What this task involves: Take the line that contains "The width and height of the screenshot is (924, 605)." as the start and the last line of the entries as the end, and print both and everything between them exactly, without the pictures.

__________

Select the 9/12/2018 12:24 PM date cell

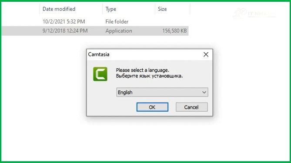click(x=65, y=31)
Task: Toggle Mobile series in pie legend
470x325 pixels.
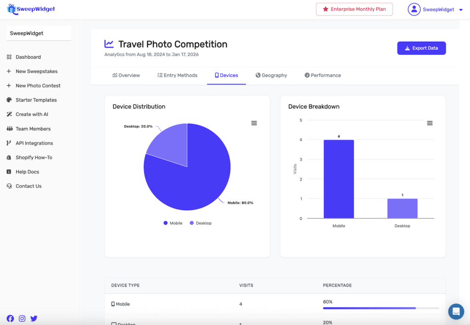Action: pos(173,223)
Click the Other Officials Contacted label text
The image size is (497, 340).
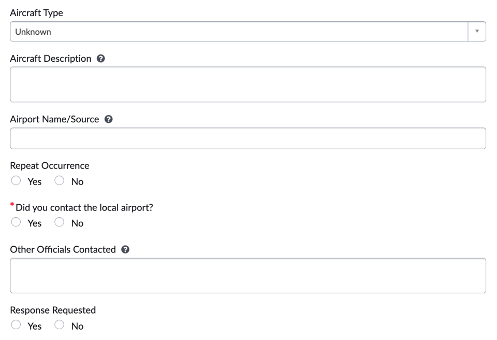63,249
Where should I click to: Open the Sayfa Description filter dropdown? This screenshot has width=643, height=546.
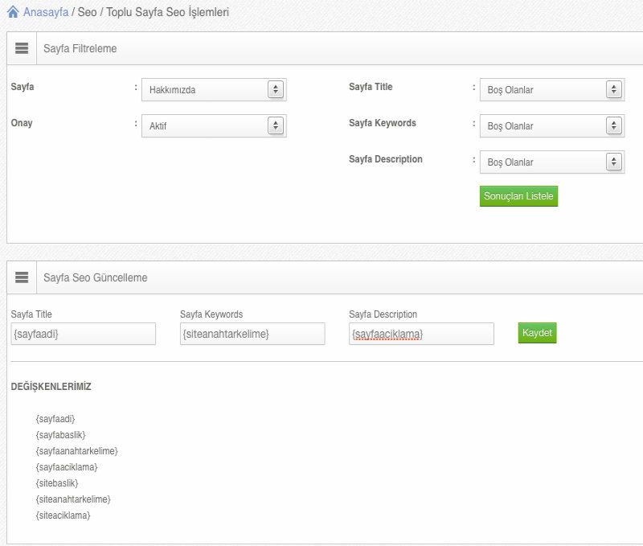tap(551, 162)
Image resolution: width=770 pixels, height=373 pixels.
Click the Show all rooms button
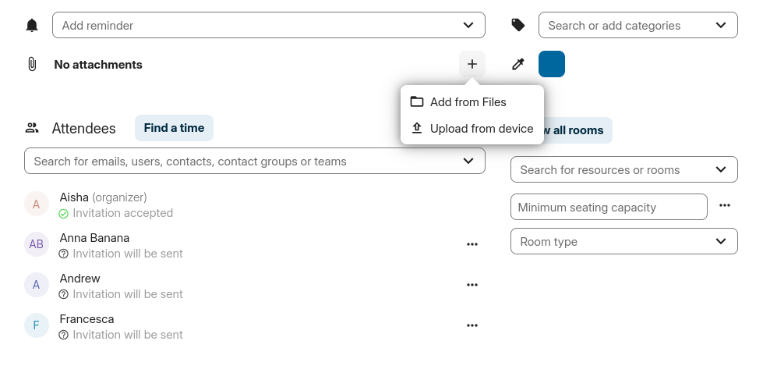tap(578, 130)
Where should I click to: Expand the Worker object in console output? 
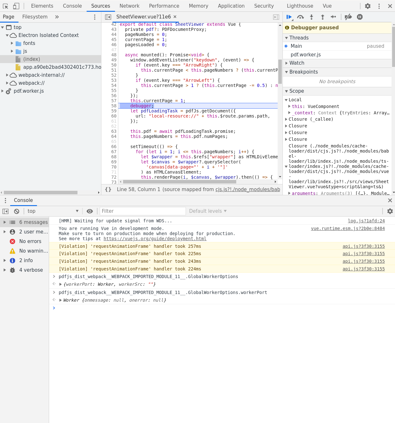[61, 300]

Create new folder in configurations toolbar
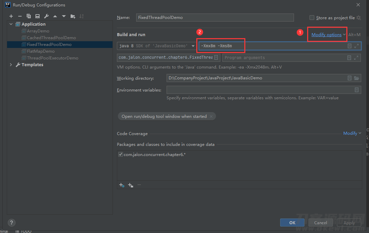(73, 16)
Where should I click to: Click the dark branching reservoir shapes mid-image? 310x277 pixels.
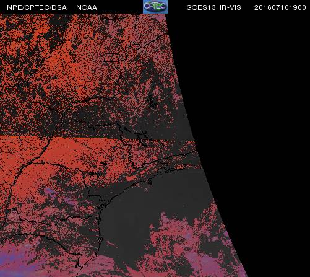(138, 136)
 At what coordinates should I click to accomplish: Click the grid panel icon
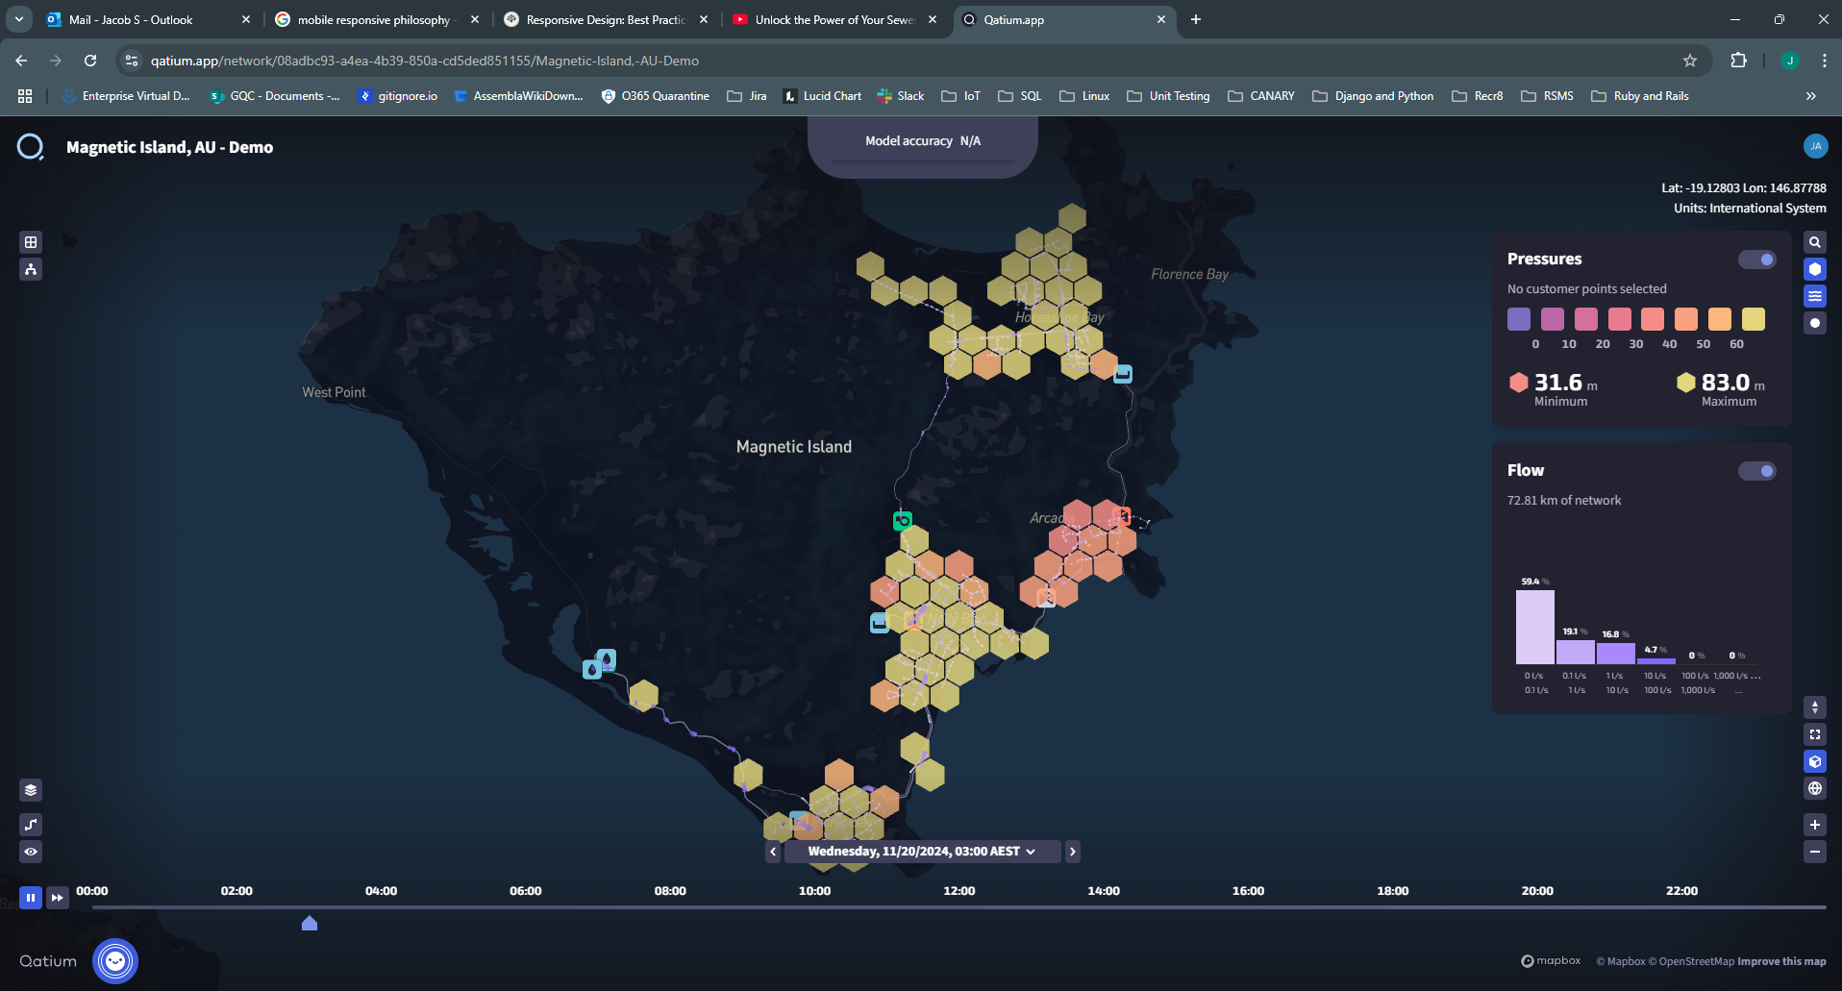[x=31, y=242]
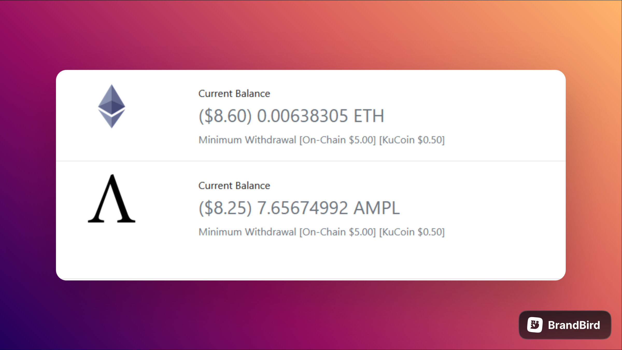Select KuCoin $0.50 in the AMPL row
The width and height of the screenshot is (622, 350).
412,232
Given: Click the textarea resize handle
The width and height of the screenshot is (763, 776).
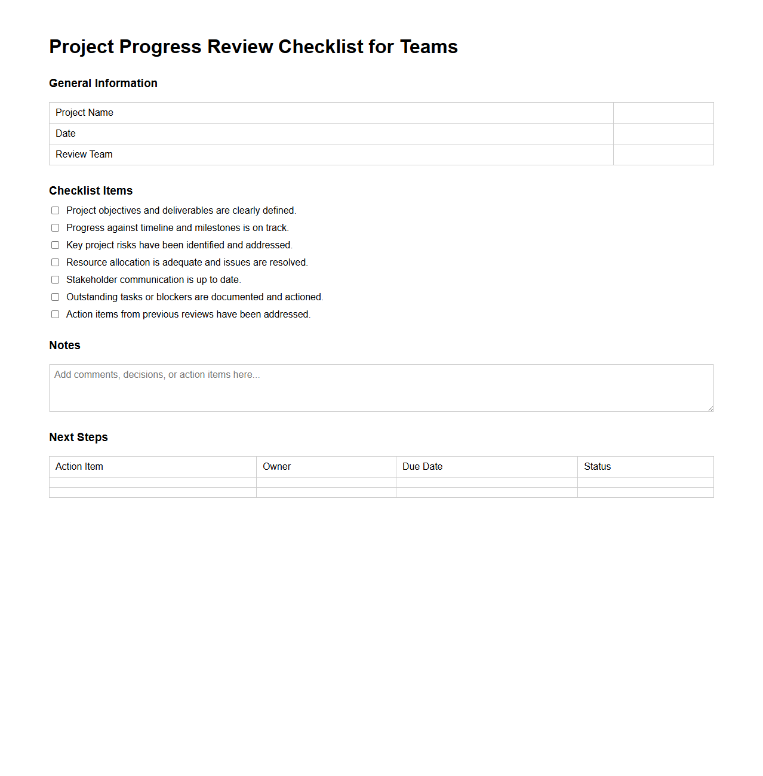Looking at the screenshot, I should click(x=710, y=408).
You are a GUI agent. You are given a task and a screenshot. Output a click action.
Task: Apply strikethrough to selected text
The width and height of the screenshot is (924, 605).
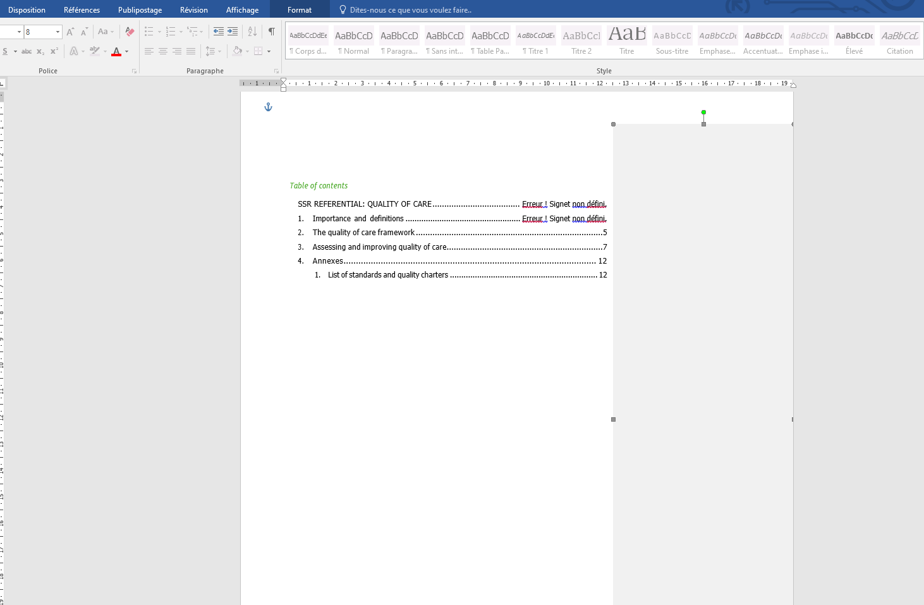pos(26,51)
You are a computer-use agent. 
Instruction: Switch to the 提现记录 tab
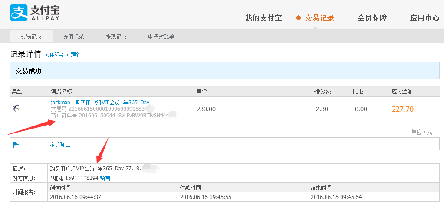pyautogui.click(x=116, y=36)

__________

Task output:
The width and height of the screenshot is (924, 605).
pos(26,51)
You are a computer-use agent. 
Instruction: Switch to the 提现记录 tab
pyautogui.click(x=116, y=36)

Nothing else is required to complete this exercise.